Who’s Most Engaged With Liquor Ads? Answers May Surprise You

 

Source: Media Post

by Felicia Greiff

December 28th

 

If you assume the engaged beer, wine and spirits audience is young and male (the many ads playing during televised sports games might lead to that assumption), prepare to be surprised. An AdTheorent Q3 study found the following key attributes among the most engaged consumer segments within this vertical:

 

Segment 1 (195% higher engagement compared to industry average): Couples with an average household income of $150,000 or more, ages 51-65, who live in metropolitan markets and have taken a cruise vacation within the last three years. AdTheorent CEO Anthony Iacovone said the age skewed higher than the company’s team would have guessed. “We would’ve said 35-44. But the machine doesn’t lie.”

 

Segment 2 (179% higher engagement compared to industry average): Mothers who are electronics early adopters, health and fitness enthusiasts and theme park visitors.

 

Other key takeaways include:

 

    Rich media drove strong ad engagement in Q3 — 76% higher than the industry average. Secondary ad engagement within rich media units was 362% higher than the industry average.
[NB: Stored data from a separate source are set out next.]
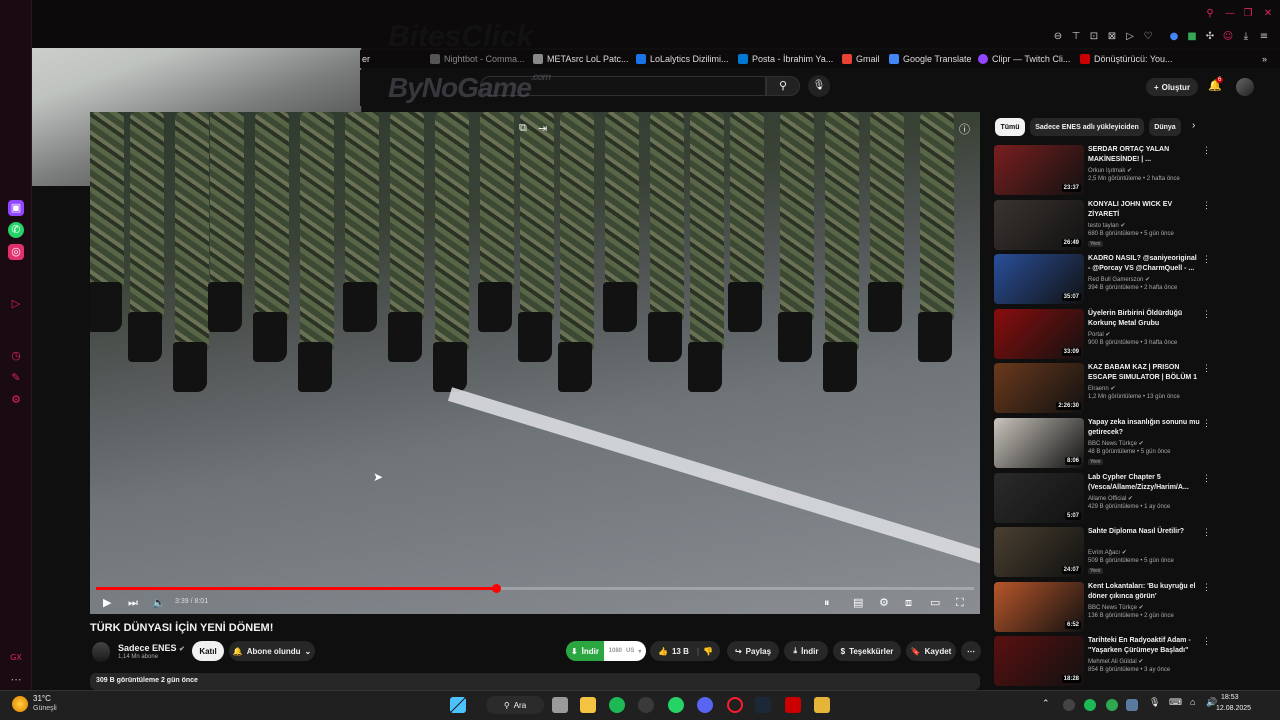 The width and height of the screenshot is (1280, 720). I want to click on chevron-right-icon: ›, so click(1194, 126).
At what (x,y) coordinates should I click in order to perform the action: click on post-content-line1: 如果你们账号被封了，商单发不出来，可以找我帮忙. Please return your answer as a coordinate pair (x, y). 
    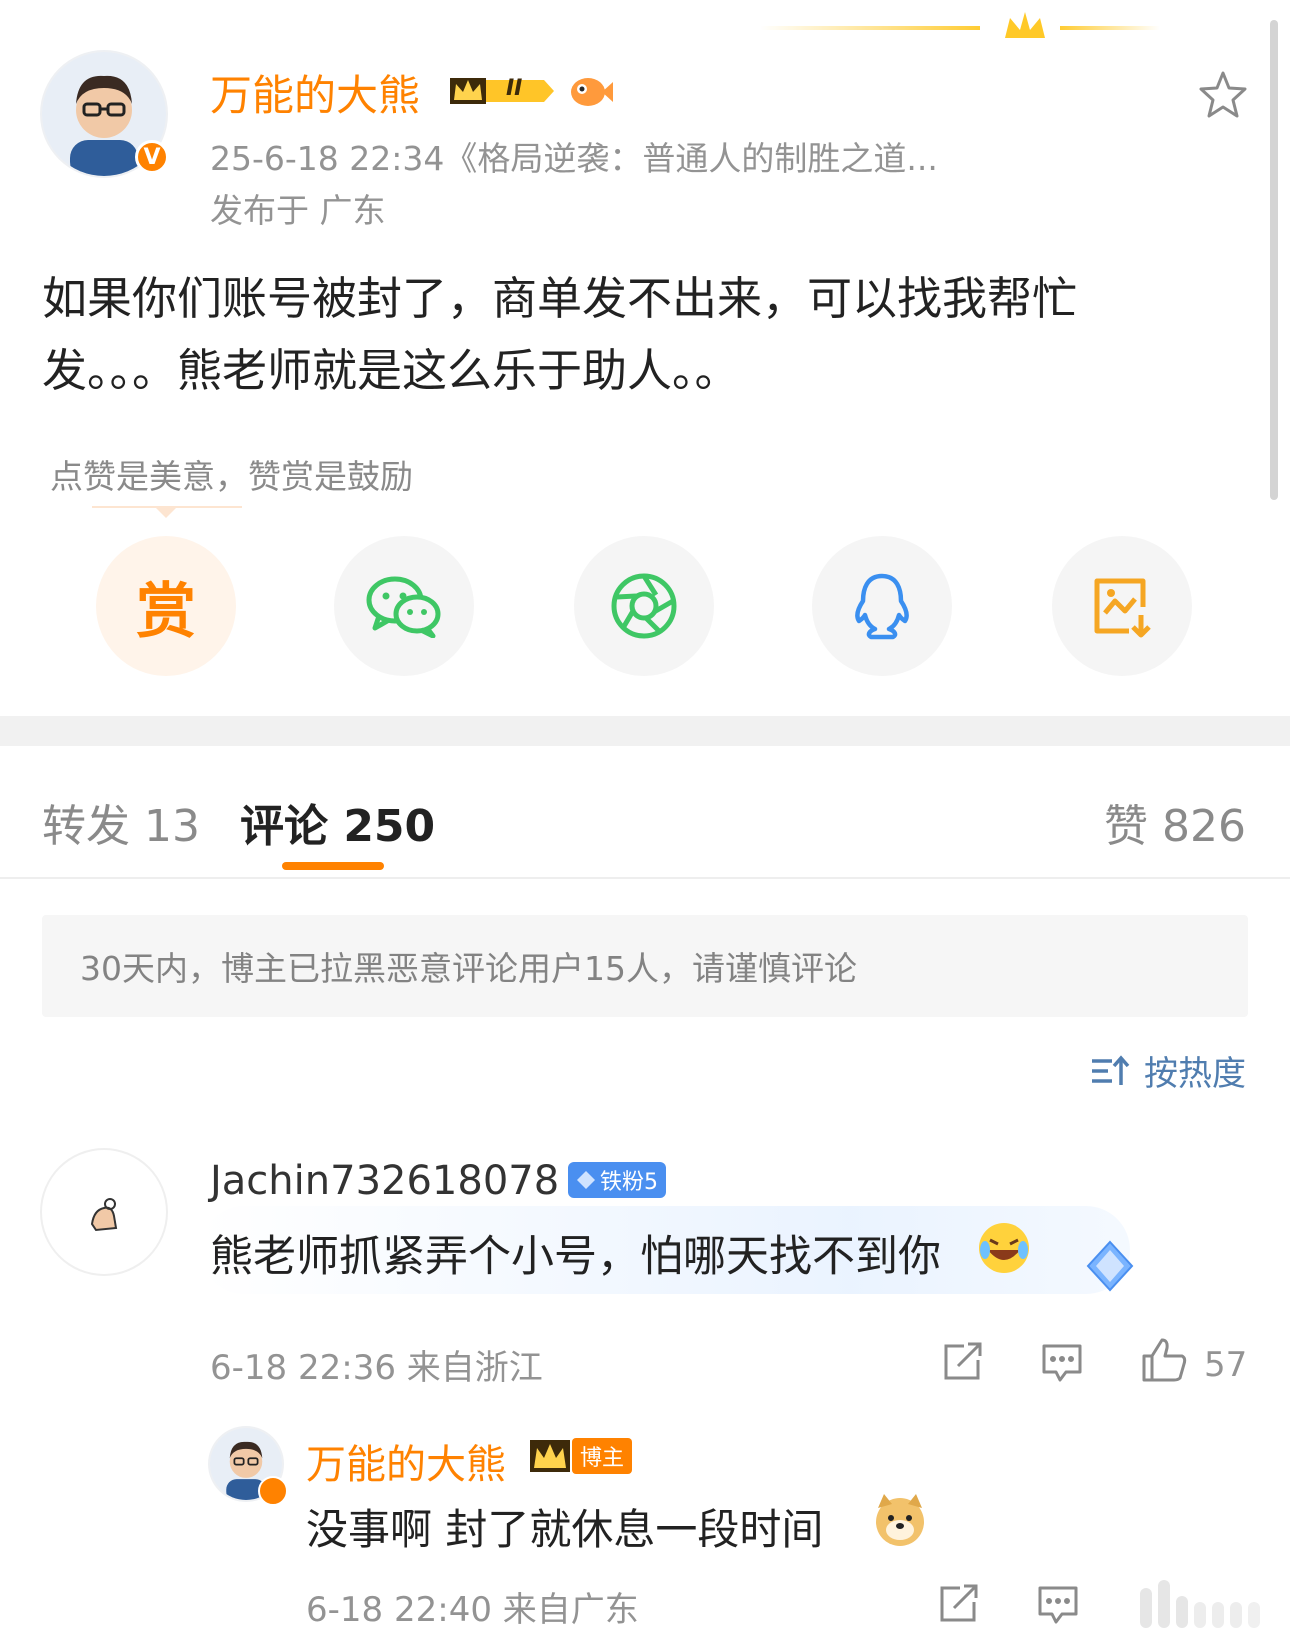
    Looking at the image, I should click on (560, 298).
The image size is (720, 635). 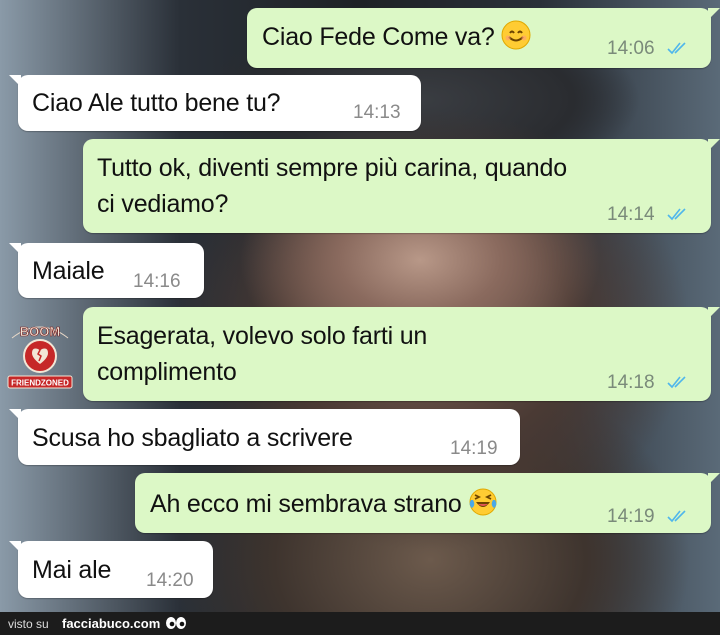 I want to click on message-text: Ciao Fede Come va?, so click(x=396, y=37).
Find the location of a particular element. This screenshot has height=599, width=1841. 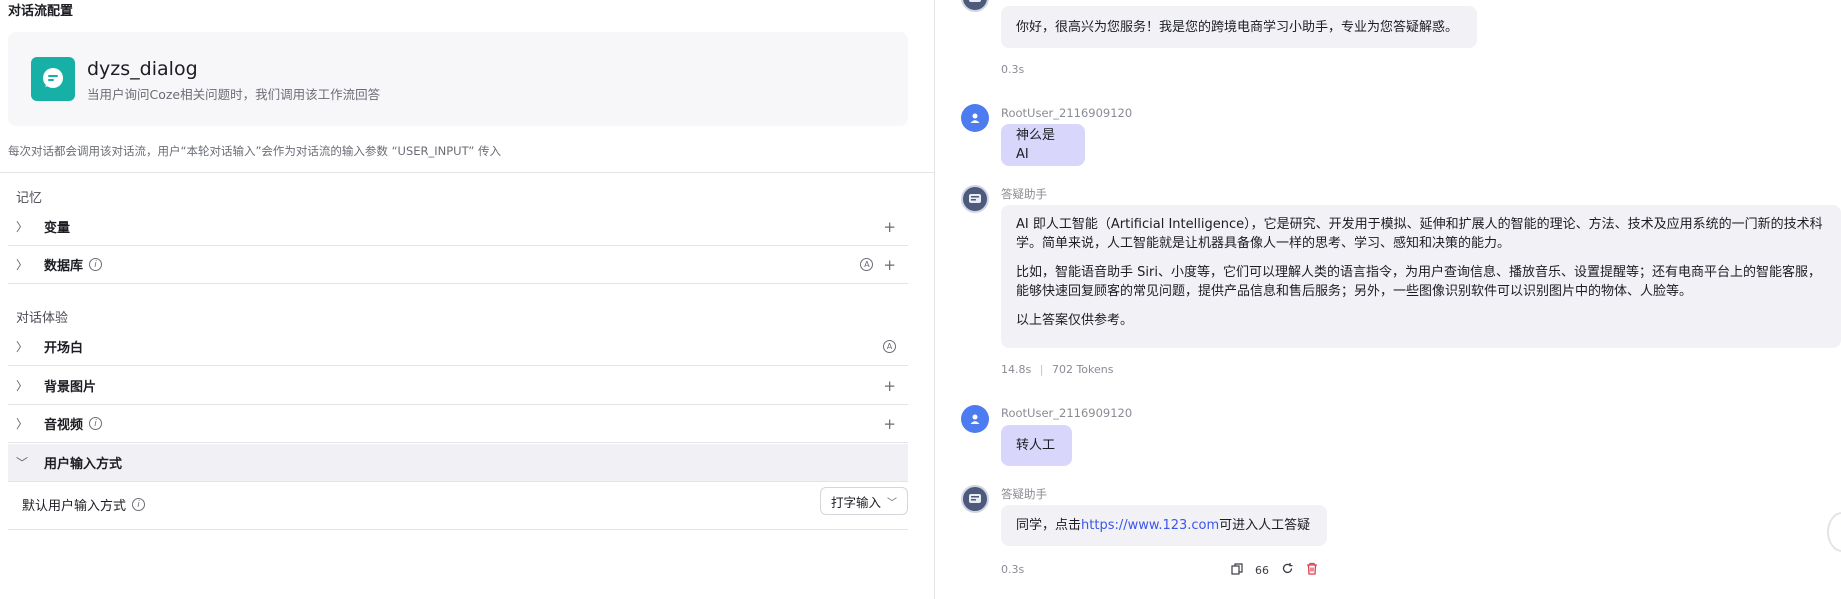

select-value: 打字输入 is located at coordinates (856, 502).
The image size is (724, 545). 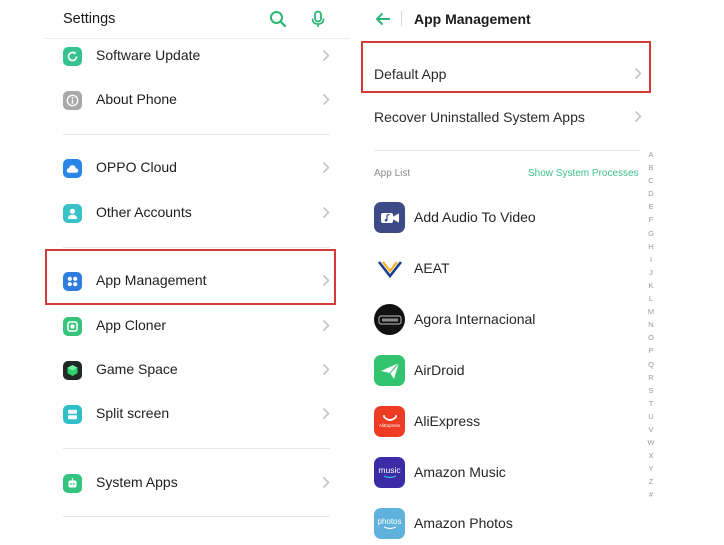 I want to click on settings-item-label: System Apps, so click(x=137, y=482).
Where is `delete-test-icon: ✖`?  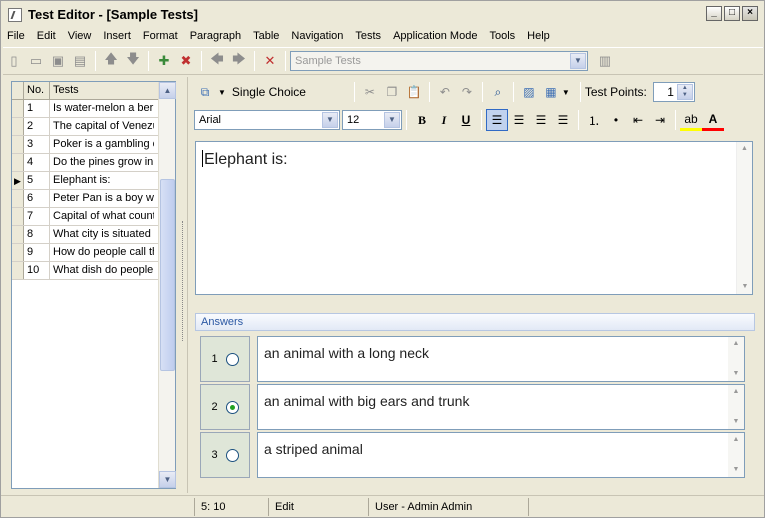 delete-test-icon: ✖ is located at coordinates (186, 61).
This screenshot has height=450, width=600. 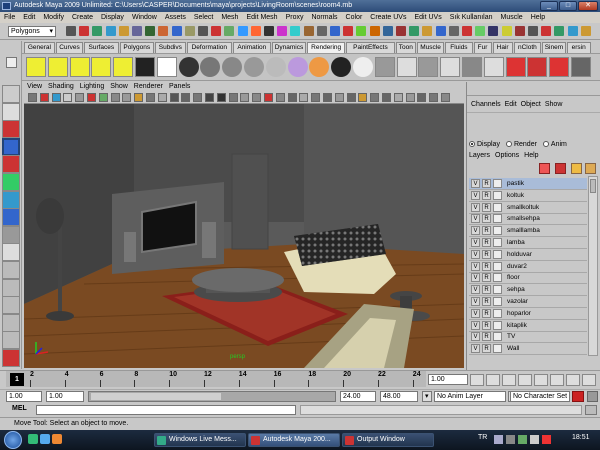 What do you see at coordinates (10, 18) in the screenshot?
I see `menu-file: File` at bounding box center [10, 18].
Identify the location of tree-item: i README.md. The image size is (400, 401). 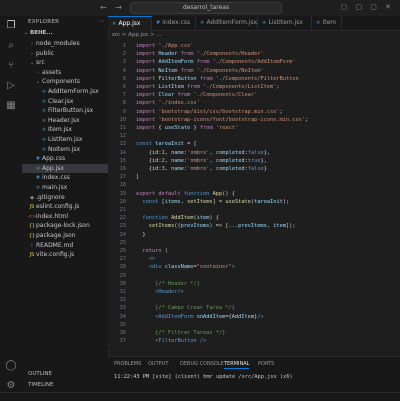
(68, 246).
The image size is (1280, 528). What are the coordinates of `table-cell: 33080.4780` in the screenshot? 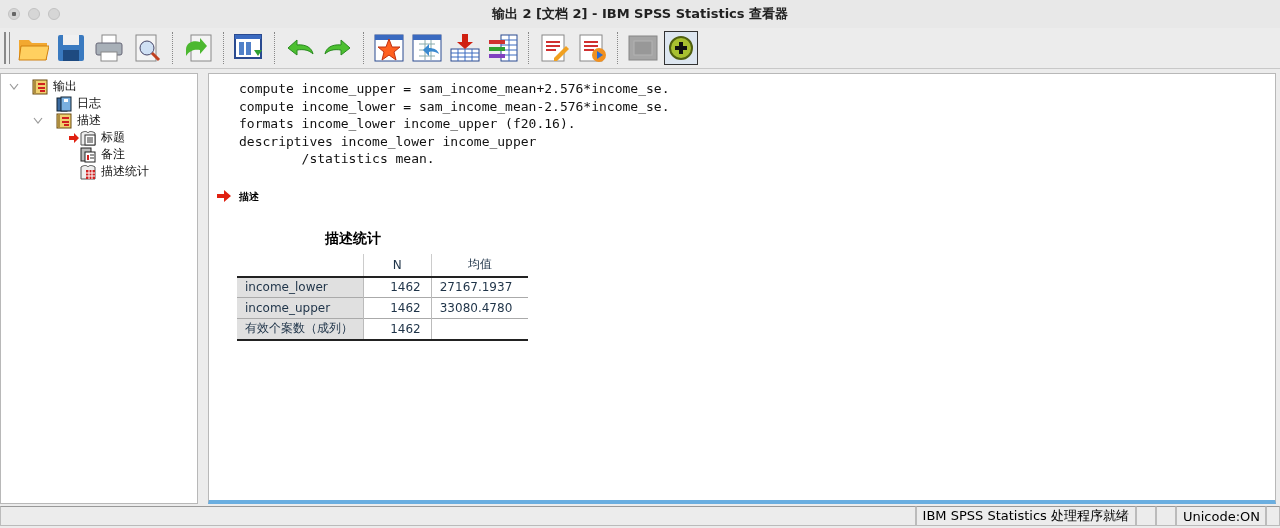 It's located at (480, 308).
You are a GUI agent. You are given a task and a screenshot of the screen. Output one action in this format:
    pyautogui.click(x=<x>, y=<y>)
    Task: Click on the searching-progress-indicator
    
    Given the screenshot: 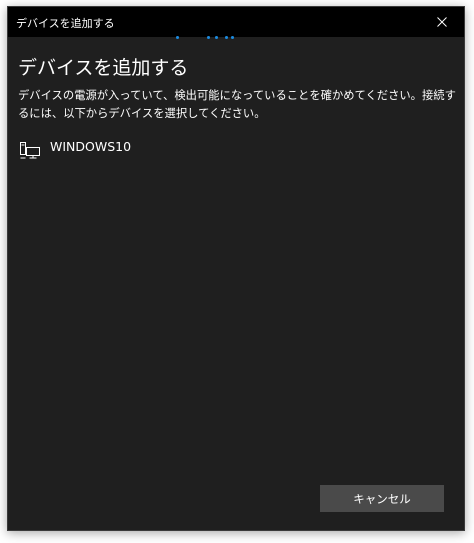 What is the action you would take?
    pyautogui.click(x=226, y=38)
    Apps outperformed mobile Web by 37%.

    Photo/Video apps delivered 431% higher engagement than entertainment apps.

    Females slightly outperformed males, delivering a 12% higher engagement rate.

    Social apps outperformed sports apps by 203%. “The surprise was we didn’t find those audiences engaging at scale in sports,” Iacovone said. “When you think of wine, spirits, beer ads you’d think sports. But we actually see the reverse. Sports isn’t driving the needle like others.”

 

Each quarter, AdTheorent uses its tech to aggregate impressions across a specific vertical and sift through the data for insights.

 

“In machine learning, you let the system find the segment for you,” said Iacovone. After a campaign’s first week, the system collects ad interactions in real-time. After about 100 conversions, a predictive model is deployed. The tech writes a script specifying which characteristics to look for, and the more the model is used, the more it hones in on the top-performing audience.

 

“At the end of the day, the system removes any sort of bias or assumption,” said Jason Han, AdTheorent’s senior director of data and analytics. “It allows the data to speak for itself.”